Grow Your Sales Without Growing Your Staff: Stop Setting Appointments

You at 10:18 am today: How’s tomorrow at 9:30 am to schedule a 45 minute online demo?

Them at 12:20 pm today: No good. How about tomorrow at 1:15?

You, thinking to yourself at 12:48 pm today: (If he would’ve replied an hour earlier I could’ve made 1:15 tomorrow work, but now I have a client call then.)

You at 12:49 pm today: How’s the day after tomorrow at 10 am?

Them at 3:50 pm today: Sorry for the delay. Had an emergency come up. Tomorrow at 10 am is not good and the day after tomorrow I’m traveling. How about two days from now at 8 am?

You at 6:45 pm today, replying on your smartphone from your daughter’s soccer practice: We have a staff meeting at 8 am but that ends by 10 am. How about 10 am two days from now?

Them at 5:45 am tomorrow: That’ll work. Can you send me a calendar invitation?

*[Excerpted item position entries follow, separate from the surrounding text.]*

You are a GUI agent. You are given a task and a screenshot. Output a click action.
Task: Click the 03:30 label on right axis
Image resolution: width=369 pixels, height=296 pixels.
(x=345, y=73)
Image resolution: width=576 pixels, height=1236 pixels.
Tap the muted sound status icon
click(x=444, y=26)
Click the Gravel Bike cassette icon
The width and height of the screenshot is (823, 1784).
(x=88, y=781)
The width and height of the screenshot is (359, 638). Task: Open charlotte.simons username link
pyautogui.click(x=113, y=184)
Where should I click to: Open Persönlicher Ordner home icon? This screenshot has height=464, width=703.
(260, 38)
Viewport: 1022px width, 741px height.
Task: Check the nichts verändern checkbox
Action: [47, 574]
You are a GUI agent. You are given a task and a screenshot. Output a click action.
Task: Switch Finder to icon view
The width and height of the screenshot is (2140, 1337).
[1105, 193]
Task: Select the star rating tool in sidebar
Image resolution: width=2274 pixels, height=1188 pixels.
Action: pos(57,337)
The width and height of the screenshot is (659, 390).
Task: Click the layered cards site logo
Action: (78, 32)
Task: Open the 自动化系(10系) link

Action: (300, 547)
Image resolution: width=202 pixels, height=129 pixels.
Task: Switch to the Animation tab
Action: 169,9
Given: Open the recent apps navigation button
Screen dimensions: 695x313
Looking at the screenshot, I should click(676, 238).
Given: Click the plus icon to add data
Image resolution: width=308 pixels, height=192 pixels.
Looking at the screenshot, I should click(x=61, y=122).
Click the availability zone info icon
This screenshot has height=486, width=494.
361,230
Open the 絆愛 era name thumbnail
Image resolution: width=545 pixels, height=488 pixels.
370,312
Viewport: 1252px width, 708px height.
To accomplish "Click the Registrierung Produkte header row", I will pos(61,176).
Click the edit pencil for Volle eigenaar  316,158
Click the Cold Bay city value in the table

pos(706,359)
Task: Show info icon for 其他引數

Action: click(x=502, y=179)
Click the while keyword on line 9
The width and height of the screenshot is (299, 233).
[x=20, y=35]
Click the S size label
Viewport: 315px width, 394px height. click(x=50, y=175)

You at 8:15 am tomorrow: Sure thing.

You then proceed to schedule a call for 10 am two days from now based on the email…however, that email was yesterday, so you schedule the demo in two days instead of tomorrow.

Them at 8:48 am tomorrow: Hey, I thought we agreed to 10 am tomorrow but you sent this for two days from now. I can’t meet two day from now at 10 am and now my assistant has scheduled a client call for me at 10 am tomorrow. How is next week?

AHHHHHHHH!!!!!

Avoid all of this running around and wasting time by using some sort of scheduling tool that is linked to your calendar and shows your reader the times you have available so you can both get on with your lives.

Before I got HubSpot in 2014 and switched to their native Meetings tool, I used TimeTrade. to avoid this bouncing around.

They offer a 15-day trial and then it’s just $78 for an entire year! So for $6.50/mo you can avoid that entire process above forever! 

It synchronizes with Outlook, Google, and iCal calendars so no excuses there.

You can also create different calendars for different functions.

For example, I have a client consulting calendar that shows up to three 60 minute options Tuesday to Thursday, 9 am to 4 pm with a 15-minute gap between any two calls and none can be booked less than 24 hours in advance.

I have guest interviews for The Sales Podcast that are 45 minutes long and only set for Mondays.

I have a 15-minute calendar link for those “got a moment” appointments with staff, vendors, even clients that need to catch up but not drone on forever.

I also have a product demo calendar that shows 45 minute options Tuesday to Thursday.

Each calendar type has its own landing page with instructions and sends an email with the invitation that sync immediately to the contact’s calendar automatically.

Now I set most of my own appointments by simply using a shortcode text expander that sends an introduction and link to my contact based on the type of appointment I think we need to have and my assistant can focus on more productive things that make me more money.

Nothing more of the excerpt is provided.